Face à une bourse aiguë évoquant une torsion testiculaire, l’urologue doit surtout penser à faire préciser au patient l’heure de début de la douleur. « C’est essentiel d’un point de vue médicolégal. Il est en effet établi que la valeur fonctionnelle ultérieure du testicule dépend de l’heure de la détorsion. Entre 0 et 4 heures après la torsion, on est sûr de sauver le testicule. Au-delà de la quatrième heure, des lésions anoxiques sont présentes et peuvent entraîner une destruction de certaines cellules testiculaires et un arrêt de la spermatogénèse. Classiquement, dans la littérature, on retient le délai de 6 heures comme le moment au-delà duquel la totalité des cellules testiculaires est détruite », explique la Pr Mauroy.
« Certes, Malossini a rapporté seulement 46 % d’atrophie testiculaire quand la détorsion avait lieu plus de 12 heures après l’heure de début des troubles, poursuit-elle. Mais d’un point de vue médicolégal, il faut que les urologues gardent ce délai de 6 heures en tête et fassent bien attention à noter l’heure de début de la douleur. Il est possible en effet qu’un patient, qui va perdre un testicule, puisse ensuite affirmer qu’il a été opéré avec retard. Mais si l’urologue a la preuve soit qu’il a opéré dans les 6 heures suivant l’apparition de la douleur, soit qu’il s’est présenté au-delà de ce délai il ne pourra pas être inquiété d’un point de vue juridique ».

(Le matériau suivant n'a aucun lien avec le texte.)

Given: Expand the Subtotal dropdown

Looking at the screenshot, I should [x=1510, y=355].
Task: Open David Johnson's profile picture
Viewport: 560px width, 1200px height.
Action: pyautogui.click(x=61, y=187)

Dans certains cas, il peut arriver que le patient tarde à consulter en dépit de la douleur pourtant très vive. « Au-delà de 24 heures et en l’absence de traitement, un œdème peut s’installer. Le diagnostic différentiel entre une torsion de testicule et une orchiépididymite est alors extrêmement difficile. C’est la raison pour laquelle une règle fondamentale est d’explorer chirurgicalement systématiquement toute bourse augmentée de volume, douloureuse, non accompagnée de signes infectieux pour ne pas risquer de faire une intervention trop tardive », souligne la Pr Mauroy.

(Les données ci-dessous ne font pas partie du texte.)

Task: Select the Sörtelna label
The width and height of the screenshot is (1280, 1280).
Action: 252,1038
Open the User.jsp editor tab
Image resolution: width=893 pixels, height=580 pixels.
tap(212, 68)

La Pr Mauroy conseille aussi de porter une grande attention à l’information délivrée au patient ou à ses parents quand il s’agit d’un mineur. « En cas de perte d’un testicule, il est important de bien préciser les suites de cette castration unilatérale. Chez l’enfant, comme pour tous les organes pairs de l’organisme, le testicule restant va augmenter de volume et travailler pour deux. C’est un peu moins vrai chez l’adulte et c’est d’autant moins vrai que le patient avance en âge. Quoi qu’il en soit un testicule sain controlatéral suffit habituellement à assurer une sécrétion d’hormones mâles et il n’y a donc pas à craindre de retentissement sexuel, c’est-à-dire de retentissement sur la puissance érectile de l’intéressé. En revanche, en ce qui concerne la fonction d’excrétion, il est possible que le sperme contienne une quantité moins importante de spermatozoïdes. Une atteinte des fonctions de reproduction est alors possible sans être certaine. Un spermogramme permet dans ce cas de juger du retentissement de la castration unilatérale en comptant le nombre de spermatozoïdes dans l’éjaculat », souligne la Pr Mauroy.
Mais cette dernière juge déraisonnable de proposer un spermogramme à un adolescent de 15 ans. « Cela peut en effet lui ancrer dans la tête l’idée qu’un retentissement ultérieur est possible. Ce qu’il faut surtout, c’est délivrer une information la plus complète possible car on voit parfois des parents engager des contentieux estimant, après s’être renseignés ailleurs, qu’ils n’ont pas été suffisamment bien informés ».